Only an exact repetition of the lines from the one that holds "You are a computer-use agent. The image size is (1568, 443)." to the end of the records is wanted.

(Saved entries)
--- START ---
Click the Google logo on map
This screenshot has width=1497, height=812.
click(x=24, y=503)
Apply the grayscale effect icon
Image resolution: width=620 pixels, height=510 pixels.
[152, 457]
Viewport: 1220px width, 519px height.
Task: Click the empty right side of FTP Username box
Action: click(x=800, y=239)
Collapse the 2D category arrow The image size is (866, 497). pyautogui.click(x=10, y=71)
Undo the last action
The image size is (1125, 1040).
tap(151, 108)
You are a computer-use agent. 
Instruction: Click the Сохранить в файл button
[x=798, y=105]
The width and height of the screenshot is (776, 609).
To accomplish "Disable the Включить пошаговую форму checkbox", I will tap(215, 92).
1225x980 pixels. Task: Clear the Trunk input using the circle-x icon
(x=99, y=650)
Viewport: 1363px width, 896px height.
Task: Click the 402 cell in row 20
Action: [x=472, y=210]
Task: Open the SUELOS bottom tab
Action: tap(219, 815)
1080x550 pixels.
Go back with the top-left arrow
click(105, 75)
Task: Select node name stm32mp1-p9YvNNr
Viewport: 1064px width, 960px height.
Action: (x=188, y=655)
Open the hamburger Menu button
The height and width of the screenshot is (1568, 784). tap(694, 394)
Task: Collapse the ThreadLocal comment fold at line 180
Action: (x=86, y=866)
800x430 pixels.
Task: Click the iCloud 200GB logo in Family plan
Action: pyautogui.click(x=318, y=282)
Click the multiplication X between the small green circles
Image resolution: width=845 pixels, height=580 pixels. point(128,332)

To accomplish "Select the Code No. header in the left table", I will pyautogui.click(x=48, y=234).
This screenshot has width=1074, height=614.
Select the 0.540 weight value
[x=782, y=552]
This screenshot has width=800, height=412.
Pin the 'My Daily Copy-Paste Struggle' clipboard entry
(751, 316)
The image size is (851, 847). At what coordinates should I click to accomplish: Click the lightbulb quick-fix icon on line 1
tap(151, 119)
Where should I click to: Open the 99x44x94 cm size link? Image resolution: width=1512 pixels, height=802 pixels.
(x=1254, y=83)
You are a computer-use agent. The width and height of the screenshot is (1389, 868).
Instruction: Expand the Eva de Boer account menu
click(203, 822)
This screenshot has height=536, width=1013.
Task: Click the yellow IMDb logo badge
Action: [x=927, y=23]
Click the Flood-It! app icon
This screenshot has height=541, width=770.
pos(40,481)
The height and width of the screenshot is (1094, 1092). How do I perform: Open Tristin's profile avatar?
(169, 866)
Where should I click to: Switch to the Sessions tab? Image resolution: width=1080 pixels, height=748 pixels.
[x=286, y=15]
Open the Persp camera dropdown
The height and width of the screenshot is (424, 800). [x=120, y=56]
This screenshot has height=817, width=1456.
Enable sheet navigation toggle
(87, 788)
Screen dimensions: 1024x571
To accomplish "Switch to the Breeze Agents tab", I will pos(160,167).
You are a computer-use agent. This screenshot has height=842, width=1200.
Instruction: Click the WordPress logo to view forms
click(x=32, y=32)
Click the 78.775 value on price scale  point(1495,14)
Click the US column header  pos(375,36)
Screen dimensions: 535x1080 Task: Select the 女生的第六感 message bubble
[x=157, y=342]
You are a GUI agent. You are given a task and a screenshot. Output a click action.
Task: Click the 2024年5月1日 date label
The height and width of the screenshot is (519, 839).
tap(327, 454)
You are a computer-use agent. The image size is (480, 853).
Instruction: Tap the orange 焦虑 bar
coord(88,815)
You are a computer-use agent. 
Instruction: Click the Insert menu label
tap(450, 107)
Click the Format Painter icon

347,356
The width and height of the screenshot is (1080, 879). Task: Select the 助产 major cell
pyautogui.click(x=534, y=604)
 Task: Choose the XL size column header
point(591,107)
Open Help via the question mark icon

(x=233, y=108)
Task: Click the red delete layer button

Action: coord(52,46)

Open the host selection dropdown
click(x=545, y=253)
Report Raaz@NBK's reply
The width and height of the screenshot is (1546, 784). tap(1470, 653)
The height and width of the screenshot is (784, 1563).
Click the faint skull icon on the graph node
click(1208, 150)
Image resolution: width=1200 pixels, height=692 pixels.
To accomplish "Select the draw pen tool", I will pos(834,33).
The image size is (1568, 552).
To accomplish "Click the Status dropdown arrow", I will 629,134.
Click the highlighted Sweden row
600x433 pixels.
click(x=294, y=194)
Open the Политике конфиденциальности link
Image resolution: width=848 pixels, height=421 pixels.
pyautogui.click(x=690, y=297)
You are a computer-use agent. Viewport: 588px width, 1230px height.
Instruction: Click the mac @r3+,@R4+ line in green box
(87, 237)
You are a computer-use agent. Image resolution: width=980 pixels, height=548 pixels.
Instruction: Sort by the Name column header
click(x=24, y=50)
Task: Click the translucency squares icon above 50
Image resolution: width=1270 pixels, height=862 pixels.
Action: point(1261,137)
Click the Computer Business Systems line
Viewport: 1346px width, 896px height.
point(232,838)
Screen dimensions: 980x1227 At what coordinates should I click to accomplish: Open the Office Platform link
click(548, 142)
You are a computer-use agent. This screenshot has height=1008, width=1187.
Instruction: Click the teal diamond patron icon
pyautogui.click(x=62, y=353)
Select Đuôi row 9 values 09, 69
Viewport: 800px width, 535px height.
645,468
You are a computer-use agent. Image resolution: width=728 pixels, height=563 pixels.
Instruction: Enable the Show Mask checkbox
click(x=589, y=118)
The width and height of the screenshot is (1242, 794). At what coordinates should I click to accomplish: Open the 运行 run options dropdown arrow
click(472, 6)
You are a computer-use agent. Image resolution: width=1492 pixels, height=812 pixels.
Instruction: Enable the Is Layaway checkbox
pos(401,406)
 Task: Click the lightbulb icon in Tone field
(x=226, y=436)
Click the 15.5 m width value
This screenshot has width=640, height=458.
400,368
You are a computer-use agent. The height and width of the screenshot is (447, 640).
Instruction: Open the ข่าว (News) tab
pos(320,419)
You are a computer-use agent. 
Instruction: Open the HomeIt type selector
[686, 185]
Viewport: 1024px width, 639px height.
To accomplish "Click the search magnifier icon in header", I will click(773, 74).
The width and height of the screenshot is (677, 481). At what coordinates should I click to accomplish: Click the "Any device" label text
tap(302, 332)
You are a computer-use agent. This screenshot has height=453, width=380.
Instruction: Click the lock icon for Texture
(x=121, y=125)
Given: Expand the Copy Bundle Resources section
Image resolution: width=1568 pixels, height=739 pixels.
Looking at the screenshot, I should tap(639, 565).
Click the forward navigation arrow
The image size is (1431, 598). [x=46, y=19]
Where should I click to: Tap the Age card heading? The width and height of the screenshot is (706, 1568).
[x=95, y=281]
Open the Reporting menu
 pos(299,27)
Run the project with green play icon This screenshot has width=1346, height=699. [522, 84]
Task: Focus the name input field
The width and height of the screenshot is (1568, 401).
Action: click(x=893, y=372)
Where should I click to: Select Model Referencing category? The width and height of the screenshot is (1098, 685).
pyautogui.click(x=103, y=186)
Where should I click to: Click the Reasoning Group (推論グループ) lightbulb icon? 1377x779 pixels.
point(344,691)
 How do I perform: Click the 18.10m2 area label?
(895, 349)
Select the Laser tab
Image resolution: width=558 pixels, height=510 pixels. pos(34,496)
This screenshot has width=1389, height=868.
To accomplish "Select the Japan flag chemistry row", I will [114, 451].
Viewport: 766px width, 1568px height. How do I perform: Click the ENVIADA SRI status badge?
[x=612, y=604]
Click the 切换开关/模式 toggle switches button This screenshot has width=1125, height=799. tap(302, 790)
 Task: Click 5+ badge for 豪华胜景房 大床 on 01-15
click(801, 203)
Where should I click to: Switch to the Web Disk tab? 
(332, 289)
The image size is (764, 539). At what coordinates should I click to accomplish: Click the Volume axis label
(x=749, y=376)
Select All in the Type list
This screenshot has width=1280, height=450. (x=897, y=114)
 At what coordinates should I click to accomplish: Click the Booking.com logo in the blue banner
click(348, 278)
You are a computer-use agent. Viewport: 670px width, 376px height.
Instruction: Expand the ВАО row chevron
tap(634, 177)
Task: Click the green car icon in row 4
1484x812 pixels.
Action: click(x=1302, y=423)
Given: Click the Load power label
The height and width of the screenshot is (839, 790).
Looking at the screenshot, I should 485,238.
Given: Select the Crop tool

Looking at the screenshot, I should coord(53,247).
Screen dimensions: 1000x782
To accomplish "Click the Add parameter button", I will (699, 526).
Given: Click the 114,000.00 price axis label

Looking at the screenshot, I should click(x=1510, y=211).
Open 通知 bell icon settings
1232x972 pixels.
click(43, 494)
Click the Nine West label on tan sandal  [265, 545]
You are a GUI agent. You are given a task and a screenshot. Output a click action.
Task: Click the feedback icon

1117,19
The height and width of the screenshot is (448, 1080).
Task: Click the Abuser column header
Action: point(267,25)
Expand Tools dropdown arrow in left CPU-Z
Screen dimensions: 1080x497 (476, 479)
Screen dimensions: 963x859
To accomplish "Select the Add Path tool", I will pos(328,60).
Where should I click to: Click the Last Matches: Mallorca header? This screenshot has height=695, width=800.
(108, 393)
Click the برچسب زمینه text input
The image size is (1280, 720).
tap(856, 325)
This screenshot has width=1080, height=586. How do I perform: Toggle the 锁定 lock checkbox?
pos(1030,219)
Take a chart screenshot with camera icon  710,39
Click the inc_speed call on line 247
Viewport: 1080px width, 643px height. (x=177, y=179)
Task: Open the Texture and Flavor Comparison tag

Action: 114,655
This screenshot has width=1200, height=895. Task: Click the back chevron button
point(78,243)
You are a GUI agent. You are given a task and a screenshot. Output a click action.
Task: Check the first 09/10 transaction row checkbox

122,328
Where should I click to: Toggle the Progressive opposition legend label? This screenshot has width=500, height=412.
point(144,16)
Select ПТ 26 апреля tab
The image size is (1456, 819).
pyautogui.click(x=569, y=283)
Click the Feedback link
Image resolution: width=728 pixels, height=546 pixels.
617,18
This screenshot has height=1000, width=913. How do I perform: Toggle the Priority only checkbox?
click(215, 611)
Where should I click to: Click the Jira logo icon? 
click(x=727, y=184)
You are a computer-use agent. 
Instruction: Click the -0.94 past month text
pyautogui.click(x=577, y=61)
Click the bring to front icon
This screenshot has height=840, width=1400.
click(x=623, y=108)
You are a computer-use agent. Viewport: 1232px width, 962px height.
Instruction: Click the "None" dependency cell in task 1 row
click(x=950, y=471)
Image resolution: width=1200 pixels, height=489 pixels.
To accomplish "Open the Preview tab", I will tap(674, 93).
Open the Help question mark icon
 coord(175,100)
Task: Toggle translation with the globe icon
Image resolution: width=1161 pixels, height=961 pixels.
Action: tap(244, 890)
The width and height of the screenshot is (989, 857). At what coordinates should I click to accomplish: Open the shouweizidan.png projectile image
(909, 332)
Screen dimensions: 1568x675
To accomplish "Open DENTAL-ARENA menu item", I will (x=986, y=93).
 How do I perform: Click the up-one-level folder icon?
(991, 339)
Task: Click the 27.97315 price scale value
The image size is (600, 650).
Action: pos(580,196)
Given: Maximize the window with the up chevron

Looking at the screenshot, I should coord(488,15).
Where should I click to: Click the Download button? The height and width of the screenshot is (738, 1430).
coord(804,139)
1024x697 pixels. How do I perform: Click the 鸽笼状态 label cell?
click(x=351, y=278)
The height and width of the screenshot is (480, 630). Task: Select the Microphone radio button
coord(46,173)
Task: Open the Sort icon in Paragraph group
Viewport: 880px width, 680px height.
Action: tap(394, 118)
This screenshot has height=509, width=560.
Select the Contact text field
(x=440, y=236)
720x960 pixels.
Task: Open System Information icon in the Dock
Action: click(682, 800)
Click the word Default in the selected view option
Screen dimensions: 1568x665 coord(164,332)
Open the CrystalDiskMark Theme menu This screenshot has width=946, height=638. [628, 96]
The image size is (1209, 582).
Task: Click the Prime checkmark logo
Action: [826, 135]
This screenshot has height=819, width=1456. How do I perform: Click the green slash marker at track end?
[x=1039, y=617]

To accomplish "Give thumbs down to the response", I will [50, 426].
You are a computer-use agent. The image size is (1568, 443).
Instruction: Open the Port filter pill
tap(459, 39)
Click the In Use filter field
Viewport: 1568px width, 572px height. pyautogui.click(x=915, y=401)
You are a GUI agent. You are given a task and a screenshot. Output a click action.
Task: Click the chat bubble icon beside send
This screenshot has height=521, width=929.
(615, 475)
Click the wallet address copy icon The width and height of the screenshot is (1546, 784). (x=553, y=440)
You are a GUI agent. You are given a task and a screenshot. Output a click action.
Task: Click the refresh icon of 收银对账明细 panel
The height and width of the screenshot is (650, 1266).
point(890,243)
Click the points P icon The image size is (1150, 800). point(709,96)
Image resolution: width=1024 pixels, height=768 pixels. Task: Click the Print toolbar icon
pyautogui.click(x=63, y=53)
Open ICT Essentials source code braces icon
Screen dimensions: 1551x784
--- END ---
**TASK RESULT**
You are a computer-use agent. The image size is (1568, 443).
Instruction: Open the Port filter pill
tap(459, 39)
Click the In Use filter field
Viewport: 1568px width, 572px height. pyautogui.click(x=915, y=401)
You are a GUI agent. You are given a task and a screenshot. Output a click action.
Task: Click the chat bubble icon beside send
This screenshot has height=521, width=929.
(615, 475)
Click the wallet address copy icon The width and height of the screenshot is (1546, 784). (x=553, y=440)
You are a GUI agent. You are given a task and a screenshot. Output a click action.
Task: Click the refresh icon of 收银对账明细 panel
The height and width of the screenshot is (650, 1266).
point(890,243)
Click the points P icon The image size is (1150, 800). point(709,96)
Image resolution: width=1024 pixels, height=768 pixels. Task: Click the Print toolbar icon
pyautogui.click(x=63, y=53)
Open ICT Essentials source code braces icon
Screen dimensions: 1551x784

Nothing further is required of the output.